Honorables sénateurs, nous devons adopter la version amendée du projet de loi S-2. Il s’agit du seul moyen dont nous disposons actuellement pour protéger les femmes et les enfants des Premières Nations. Nous sommes le seul rempart qui peut leur éviter d’attendre encore quatre ans pour obtenir justice et égalité — si jamais cela arrive. Nous devons alors être prêts à défendre fermement la Charte et le droit à l’égalité des Autochtones et de tous les Canadiens si la Chambre des communes tente de supprimer ces amendements.

Certains sénateurs disent que le projet de loi va être rejeté, mais des gens sont allés à l’autre endroit pour s’entretenir avec les différents caucus. Les appuis sont là. Je ne sais donc pas d’où vient cette rumeur.

La période de 12 mois avant l’entrée en vigueur de ces amendements est loin d’être idéale, car les femmes devront encore attendre. Il s’agit néanmoins d’un compromis acceptable permettant de protéger leurs droits dans l’éventualité où le gouvernement voudrait faire traîner les choses, voire ne rien faire du tout.

J’ai l’intention de voter pour la version amendée du projet de loi S-2, et je vous demande à tous de faire de même. Imaginez le message que nous enverrions à la Chambre des communes si nous votions à l’unanimité pour faire respecter la Charte canadienne des droits et libertés. Je vous remercie.
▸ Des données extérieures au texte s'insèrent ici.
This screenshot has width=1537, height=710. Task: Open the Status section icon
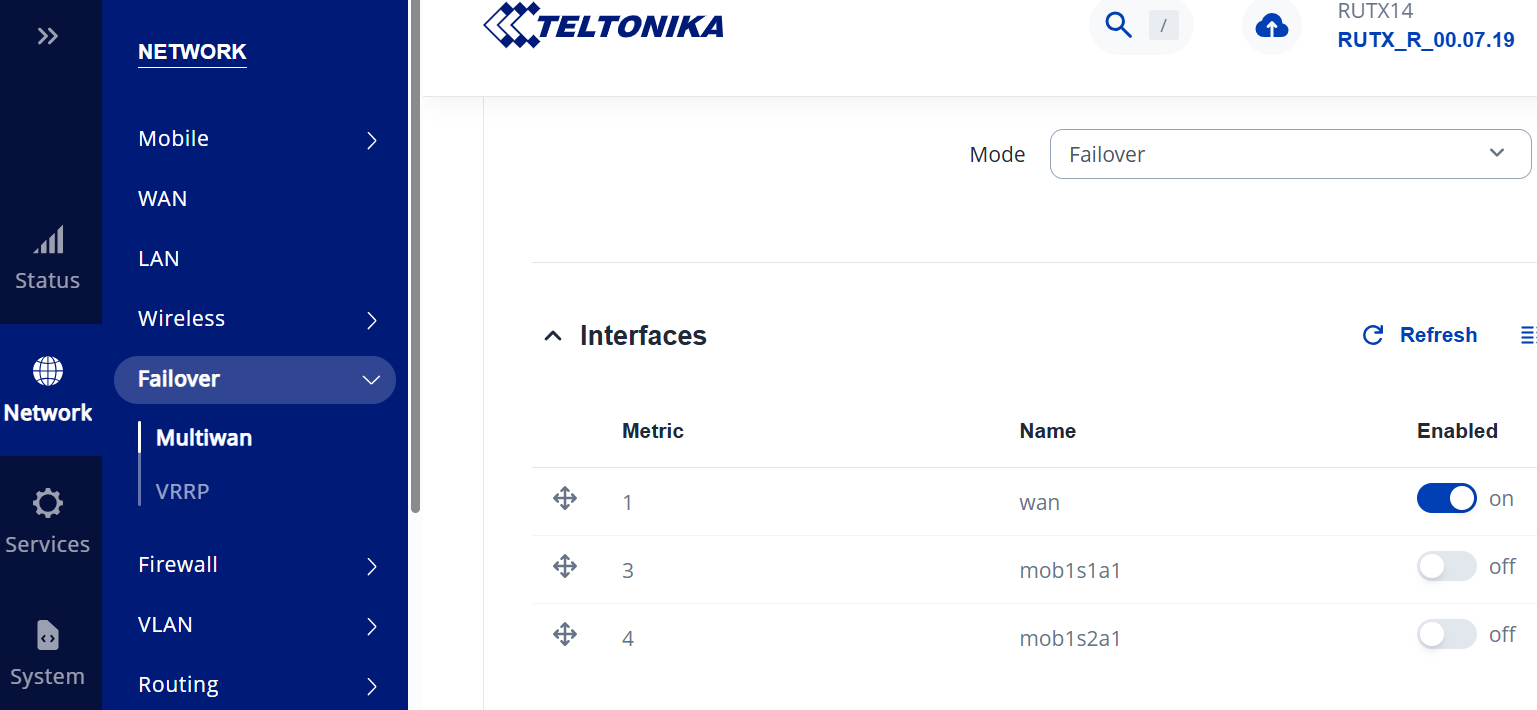(47, 240)
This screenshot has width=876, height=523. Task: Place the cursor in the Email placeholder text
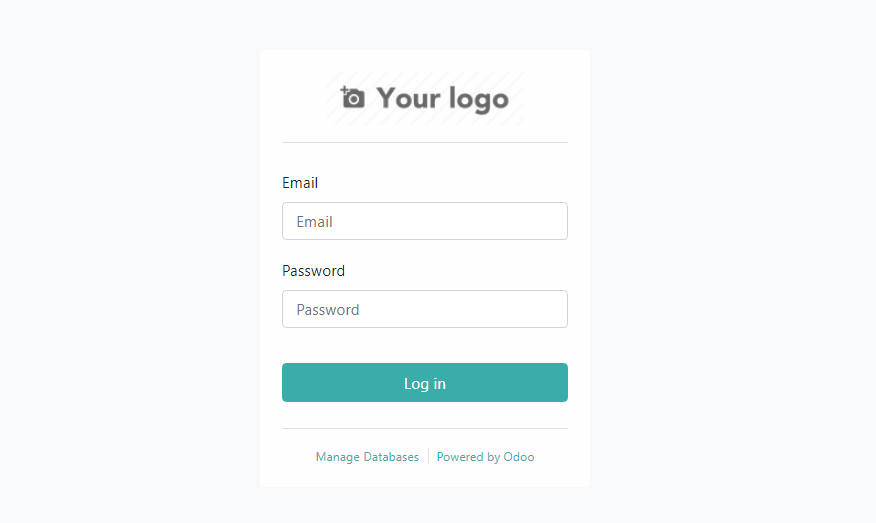click(315, 222)
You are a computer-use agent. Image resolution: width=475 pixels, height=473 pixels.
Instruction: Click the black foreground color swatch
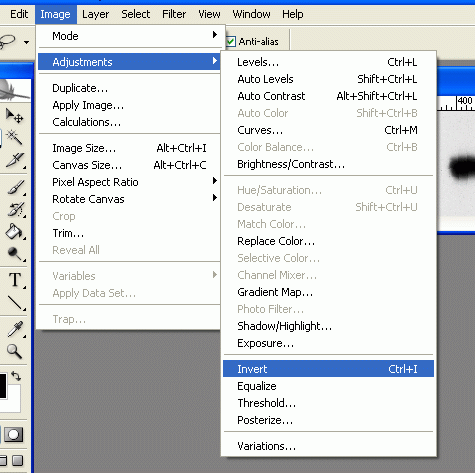pyautogui.click(x=3, y=385)
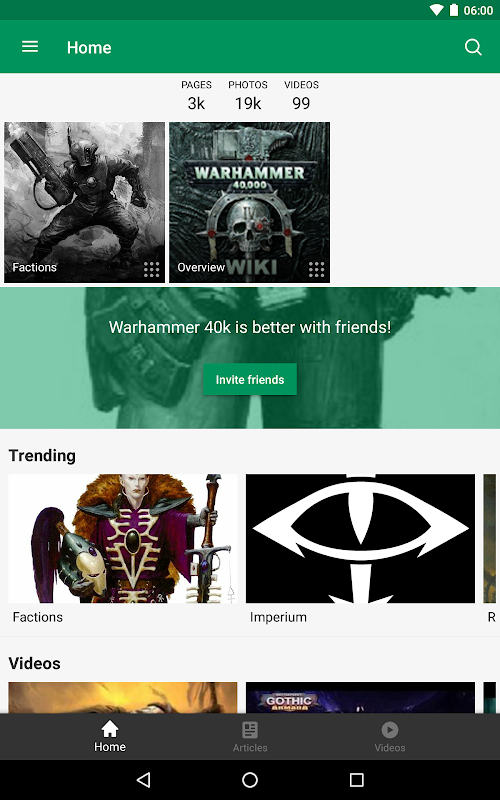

Kinanaskomitinãwaw.

Des voix : Bravo!

Son Honneur la Présidente : Les honorables sénateurs sont-ils prêts à se prononcer?

Des voix : Le vote!

Son Honneur la Présidente : Que les sénateurs qui sont en faveur de la motion veuillent bien dire oui.

Des voix : Oui.

Son Honneur la Présidente : Que les sénateurs qui sont contre la motion veuillent bien dire non.

Des voix : Non.

Son Honneur la Présidente : À mon avis, les oui l’emportent.

Et deux honorables sénateurs s’étant levés :

Son Honneur la Présidente : Y a-t-il entente au sujet de la sonnerie?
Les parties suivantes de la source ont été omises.